So i tried to make an overview and what happens on the inverter and the BMS. What do you think of these now ? What do i need to correct ?

BMS Bypass value : 3500mV


Trigger value Reset value Inverter action
Individual cell over voltage (mV)
3700 3600 Disable charger
Individual cell under voltage (mV) 2950 3000 Charge only
Pack over voltage (mV)
58000 57000 Disable charger
Pack under voltage (mV)
47200 48000 Charge only


The reset value is described as following :

Rules are triggered when the relevant value meets or exceeds the 'trigger' value. The rule will only disable when the value then passes the 'reset' value.

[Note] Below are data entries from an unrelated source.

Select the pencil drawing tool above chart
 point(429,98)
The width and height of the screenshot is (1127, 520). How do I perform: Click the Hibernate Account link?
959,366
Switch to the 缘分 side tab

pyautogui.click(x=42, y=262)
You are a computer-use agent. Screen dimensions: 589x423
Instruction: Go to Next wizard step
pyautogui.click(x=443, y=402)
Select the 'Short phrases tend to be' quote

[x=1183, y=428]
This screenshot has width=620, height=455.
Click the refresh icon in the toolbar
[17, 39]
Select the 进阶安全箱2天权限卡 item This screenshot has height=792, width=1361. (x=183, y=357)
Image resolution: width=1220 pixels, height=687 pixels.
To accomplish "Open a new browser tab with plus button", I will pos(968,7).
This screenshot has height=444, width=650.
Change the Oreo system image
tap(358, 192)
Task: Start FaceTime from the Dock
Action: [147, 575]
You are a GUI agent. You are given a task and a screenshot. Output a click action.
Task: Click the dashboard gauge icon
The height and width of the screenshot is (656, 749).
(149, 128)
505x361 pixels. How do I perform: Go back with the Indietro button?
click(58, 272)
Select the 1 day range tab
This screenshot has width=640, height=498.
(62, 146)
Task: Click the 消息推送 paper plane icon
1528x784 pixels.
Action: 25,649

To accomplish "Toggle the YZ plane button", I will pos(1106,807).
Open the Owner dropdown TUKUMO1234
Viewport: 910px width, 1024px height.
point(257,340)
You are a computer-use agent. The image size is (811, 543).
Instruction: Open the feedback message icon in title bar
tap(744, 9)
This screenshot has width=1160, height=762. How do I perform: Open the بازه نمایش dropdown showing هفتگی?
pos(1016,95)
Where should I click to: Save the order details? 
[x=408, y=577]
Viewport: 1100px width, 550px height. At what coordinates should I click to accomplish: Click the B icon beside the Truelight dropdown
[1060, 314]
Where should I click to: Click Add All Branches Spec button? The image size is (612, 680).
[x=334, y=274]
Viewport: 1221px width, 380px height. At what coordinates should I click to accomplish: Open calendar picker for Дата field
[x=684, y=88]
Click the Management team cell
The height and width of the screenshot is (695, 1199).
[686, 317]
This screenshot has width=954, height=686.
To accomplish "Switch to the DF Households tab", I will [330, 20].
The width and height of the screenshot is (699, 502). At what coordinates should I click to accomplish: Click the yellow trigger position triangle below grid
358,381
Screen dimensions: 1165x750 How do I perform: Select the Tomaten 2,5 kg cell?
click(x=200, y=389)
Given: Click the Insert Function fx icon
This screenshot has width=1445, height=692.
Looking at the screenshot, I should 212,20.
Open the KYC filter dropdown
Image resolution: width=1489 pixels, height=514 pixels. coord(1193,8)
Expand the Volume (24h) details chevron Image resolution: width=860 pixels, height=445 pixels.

This can help prevent relay clatter and rules firing on/off rapidly.

I am not sure the reset values are correct either.


VE.Config settings :

Cut off voltage for dischare current of

Discharge Voltage
0.005 C 49.20 V
0.25 C 48.70 V
0.7 C 48.20 V
2 C 48.00 V


Charger
Absorption voltage 56V
Float voltage 54.00
Charge current 35A
Repeated absorption time 1.00h
Repeated absorption interval
7 days
Absorption time 1.00h


Sustain : 50.00 V
Inverting is allowed when 1.20V over cut off.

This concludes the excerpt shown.